Pipelines are a prime attack target
Attackers have shifted focus to the software supply chain. Compromising one pipeline can expose code, credentials, and production access across many projects. Incidents like the tj-actions/changed-files compromise, the Shai-Hulud campaign, the SolarWinds breach, and most recently the hackerbot-claw campaign (an autonomous AI bot that compromised 5 of 7 targeted repos in 7 days using known misconfigurations) demonstrate that workflow security is no longer a niche concern. See incident details and sources below.
Regulators are asking
Frameworks like ISO 27001, NIS2, DORA, and the Cyber Resilience Act (CRA) now require organizations to secure the systems that build, test, and deploy software. Auditors expect clear answers: how many pipelines run daily, are they compliant, can you prove it, and how do you detect drift? CI/CD is no longer just an engineering topic. It is a governance and risk issue.
Pipelines escape governance
A CI/CD pipeline is one of the most privileged systems in your organization: it reads your code, accesses your secrets, and writes to production at scale. Yet security requirements are rarely verified continuously, pipeline code is seldom audited against formal standards, and many organizations still treat CI/CD as a purely technical concern rather than a high-privilege attack surface.
Manual audits don’t scale
On average, auditing one pipeline takes about 1 hour per month. For 100 pipelines, that’s over one full-time employee, easily exceeding €100,000/year. And in many organizations, even when monitoring exists, it lives in silos outside centralized governance. Non-compliance can represent 2-2.5% of annual revenue, not counting delivery stoppages, regulatory fines, or incident response.

Key takeaway

The question is no longer if a supply chain attack will happen. It is whether you will notice when it does.

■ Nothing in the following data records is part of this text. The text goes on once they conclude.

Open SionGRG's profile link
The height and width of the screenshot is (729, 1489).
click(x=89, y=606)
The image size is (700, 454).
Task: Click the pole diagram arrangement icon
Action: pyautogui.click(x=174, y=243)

Supply Chain Incidents (With Sources)

These well-documented incidents illustrate distinct attack vectors targeting CI/CD infrastructure:

tj-actions/changed-files (March 2025) — 23,000 repos compromised

A widely used GitHub Action was compromised, exfiltrating CI/CD secrets from ~23,000 repositories. Any pipeline referencing a mutable version tag pulled the malicious code. This demonstrated the danger of unpinned action versions and the blast radius of a single compromised dependency.

Analysis on Snyk | Our dedicated article

Shai-Hulud (late 2025) — npm + GitHub Actions exploitation

Malicious npm packages combined with GitHub Actions exploitation to propagate across repositories, leveraging CI runner security weaknesses to exfiltrate secrets and spread laterally. The campaign illustrated how multiple attack vectors can chain together through the CI/CD pipeline.

Analysis on Aikido | Our dedicated article

SolarWinds (December 2020) — 18,000+ organizations affected

Attackers injected code into the build process of SolarWinds Orion, affecting 18,000+ organizations and demonstrating that build provenance and artifact integrity are critical. The attack went undetected for months, highlighting the need for continuous monitoring of build systems.

hackerbot-claw (February 2026) — 5 of 7 major repos compromised in 7 days

An autonomous AI-powered bot scanned public repositories for exploitable GitHub Actions workflows and compromised 5 of 7 targeted repositories in one week. Targets included Aqua Security’s Trivy (25k+ stars, 178 releases deleted), awesome-go (140k+ stars, GITHUB_TOKEN with write permissions exfiltrated), CNCF’s akri, Microsoft’s ai-discovery-agent, and DataDog’s iac-scanner. Every exploit used a known, documented misconfiguration: pull_request_target with untrusted checkout, unescaped ${{ }} expressions in run: blocks, missing author_association checks, and excessive token permissions. No zero-days were involved.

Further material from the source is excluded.